Images dating back to 2007 have surfaced showing the production lines for Apple's first model of iPhone offer a hint of what it was like to assemble the first-ever version of the groundbreaking smartphone.
Released in 2007, the original iPhone was a major technological advancement, both for Apple itself and to the industry as a whole. The hardware has also forced assembly partners to improve their practices over time, including expanding their facilities and workforce, and how they actually assemble the products in time for release.
Photographs released by Bob Burrough on December 24 and first reported by iPhone in Canada show some of the work that went into assembling that first iPhone, with images from spring 2007 showing inside "the iPhone factory." The four images, posted to Twitter, depict a few of the latter stages of assembly, and appear to have been taken within a Foxconn facility.
Photos from the iPhone factory, spring 2007. pic.twitter.com/MTsPaHoD66
— Bob Burrough (@bob_burrough) December 24, 2020
Rather than actual assembly, the photographs seem to show quality assurance and testing taking place, complete with shelves of iPhones connected with wires in a mass testing rack. One shot shows test software running on units, while another has employees connecting individual iPhones up to testing equipment for final checks.

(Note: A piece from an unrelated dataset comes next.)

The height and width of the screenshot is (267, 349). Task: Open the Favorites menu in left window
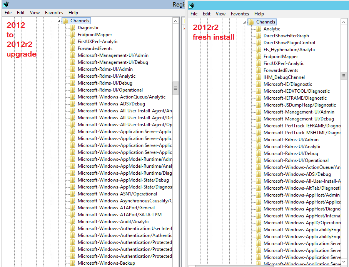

Given its original introduction by Apple co-founder Steve Jobs in January 2007 and its release months later in June, the declared spring timing for the photographs suggests that Foxconn was either close to starting full production, or had already reached it. At the time, Apple wouldn't have had the same level of supply chain control as it exerts now, so assembly and shipments were likely to have taken far longer.
Bob Burrough is a former Apple engineer, who in 2017 claimed Apple had changed to become a more hierarchical company. In 2007, the time period when the photographs were taken, Apple was organizationally "the wild west," said Burrough in an interview, with employees working outside their main roles due to projects taking a precedence over the corporate structure.
According to Burrough, current CEO Tim Cook had attempted to eliminate executive conflict within Apple, and improve the structure of middle manager, a plan that was thought to have crippled the old spirit of the company that thrived under Jobs.